Samenwerken met de rivier
“Hoe zit dat precies, is de rivier voor jou een persoon?” vraag ik Wim. “De rivier is een entiteit, net als een mens, een dier of een plant”, antwoordt hij: “het is een kunstwerk van de Schepper. Er zit iets goddelijks in, net als in elke andere entiteit.” Het heeft ons mensen jaren gekost, we hebben lang geprobeerd te heersen over de schepping en de rivier te temmen, maar we komen er nu langzaam achter dat we met haar kunnen samenwerken. Ondanks de aantrekkingskracht van water hebben mensen de rivier lang als een vijand gezien.

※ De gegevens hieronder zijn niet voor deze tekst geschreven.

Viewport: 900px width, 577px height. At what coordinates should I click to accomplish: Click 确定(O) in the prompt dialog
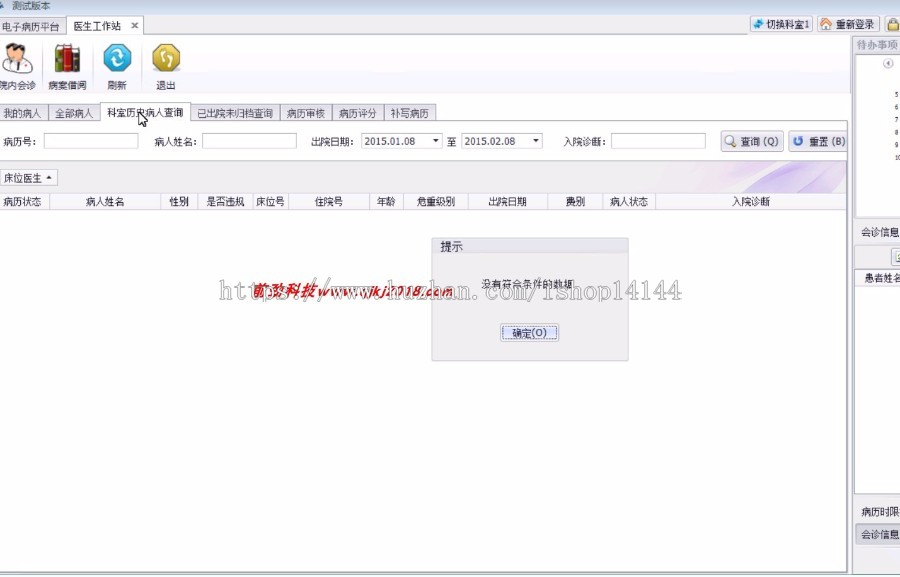(529, 333)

Als een waterwolf waar je bang voor moet zijn, die je moet bestrijden en inperken. Wim: “Een rivier wil niet getemd worden, maar stromen, meanderen, sediment afzetten. We moeten weten wat de aard is van een rivier. Een rivier wil dansen door het landschap, maar dat mag niet. Het voldoet niet aan wat wij vinden van een rivier. Maar als je de rivier wilt temmen, bijt ze terug. Als je haar wilt inkaderen, slijt ze in de diepte uit.”
Anders gaan kijken
De IJssel is belangrijk voor de waterhuishouding in Nederland en dus voor ons (over)leven, maar voor Wim is er niet alleen het praktische belang. Wanneer hij in de rivier zwemt, naast haar loopt of bij haar zit, voelt hij zich bemoedigd. Behalve als geliefde ziet hij de IJssel ook als pastoraal werker: “Je kunt ernaast zitten en de rivier je verhaal vertellen. Ze neemt alles in vertrouwen mee. Ze laat weten dat een rijke toekomst voor ons ligt en dat we daarheen gaan. Dat vind ik mooi om te delen. Ik hoop dat mensen anders naar landschap gaan kijken.”
Verrassend verband
Met het beeld van de IJssel als pastoraal werker legt Wim een verrassend verband tussen de rivier die ons dagelijks in leven houdt en Christus als de Bron van eeuwig leven (zoals de evangelist Johannes die beschrijft): een pastoraal werker, of het nu een mens is of een rivier, verwijst naar Christus. Dat levert een interessante vraag op: als we de rivier zo kunnen zien, zouden we God dan ook kunnen eren met de manier waarop we ons tot het landschap verhouden? Zouden we er dan meer of andere aandacht aan schenken, tot andere keuzes komen in onze omgang ermee? En zou God daar dan niet blij van worden?